# RE: Possible tracker option.



## costelg (21 Mar 2012)

Hi all.
Here goes, we took out our mortage on 07 and initally fixed for 10yrs and still within this fixed period. 
From our offer letter, after the fixed peroid we go on a variable rate.
Twice in the last 2 years we have been told in the branch (when in for other things) that we have the option of going on a tracker (1.25% plus ECB).
I cannot find where this is in the offer letter it just says variable rate.
Is this tracker clause in the contract documentation?
I have requested more information from the bank as I have no written documentation on a tracker and would like to have written documentation when the time comes to come off fixed.
Please help

Rgds

G


----------



## thedaras (22 Mar 2012)

Hi costelg, You need to get your hands on your Tracker mortgage contract.Not the fixed rate contract, you need to see whats on your tracker contract.
For example on mine its says:entitled to revert to  tracker after every fixed rate,though this is not on my fixed rate contract nor on the offer letter.


----------



## costelg (23 Mar 2012)

Hi thedaras.
I reviewed the documentation again and it says:
"Notwithstanding anything else provided in this offer letter, the varied applicable interest rate shall never, in any circumstances, be less than 0.1% over one months money at the Euro inter bank offered rate (EURIBOR)."
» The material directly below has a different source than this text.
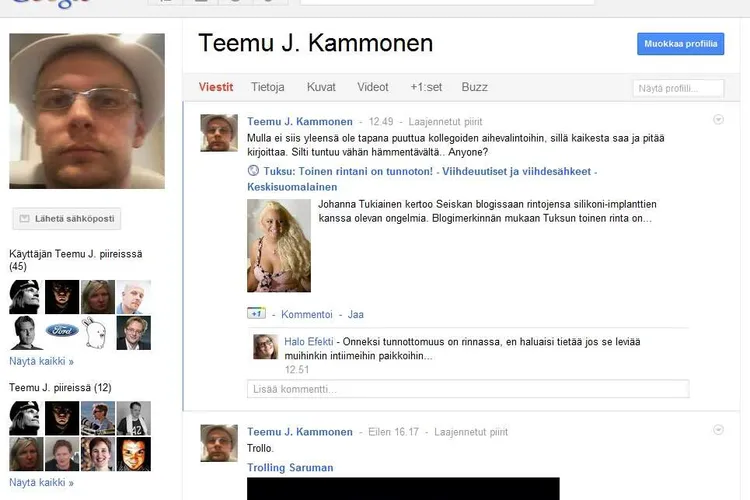
Task: Open the white bunny avatar in circles
Action: point(98,332)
My question: Is this written confirmation that when my fixed peroid is over I have the option of a tracker mortage?

Rgds

G


----------



## thedaras (23 Mar 2012)

I dont see how this applies to any mortgage contract either before or after the fixed rate you are presently on..
What does it say on the tracker mortgage contract? Do you have it?
What I would say to you is that I was on a tracker then a fixed,the fixed rate documents were irrelevant,the main thing was what the tracker contract said.
You ask: 





> Is this written confirmation that when my fixed peroid is over I have the option of a tracker mortage?
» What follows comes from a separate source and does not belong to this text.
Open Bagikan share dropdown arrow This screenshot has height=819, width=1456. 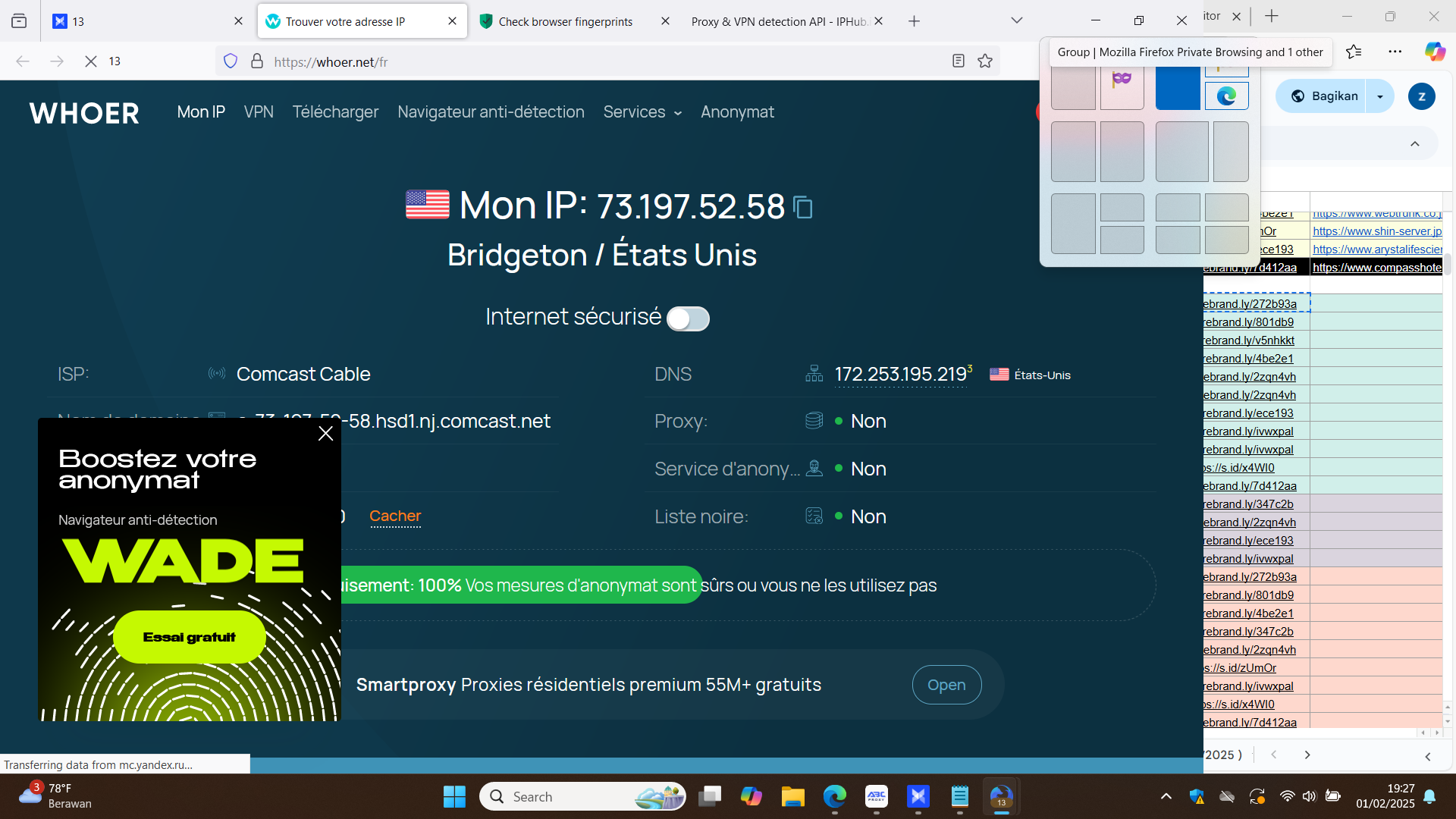pos(1380,96)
I cant see how that would be the case as it says 





> *be less than 0.1% *over one months money at the Euro inter bank offered rate (EURIBOR)."
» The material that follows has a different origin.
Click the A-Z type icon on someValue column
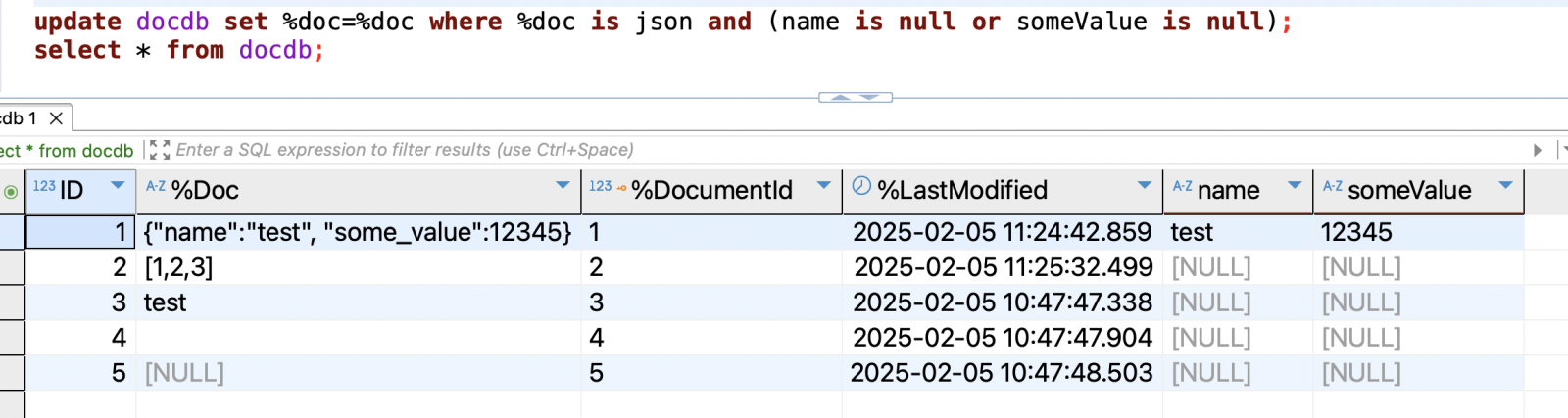Screen dimensions: 1568x418 point(1333,186)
 .Its the "Less than part that would indicate to me that its not referring to a prior tracker,usually it would say "No *more* than" say 1.1%,so I think it apply s to your current contract.
Basically you need to see what is written on your tracker rate contract..
I would caution that no matter what you are told on internet boards(By me or anyone else),that if you have had a tracker then a fixed ,you should absolutely have it checked out correctly.


----------



## costelg (23 Mar 2012)

Hi again.

"What does it say on the tracker mortgage contract? Do you have it?"

I have a stupid question what is the tracker contract? my offer letter has T&C's at the back and mentones the fixed and variable rates and there time periods. Do I get a new contract when I change from fixed to variable/tracker. 

George..


----------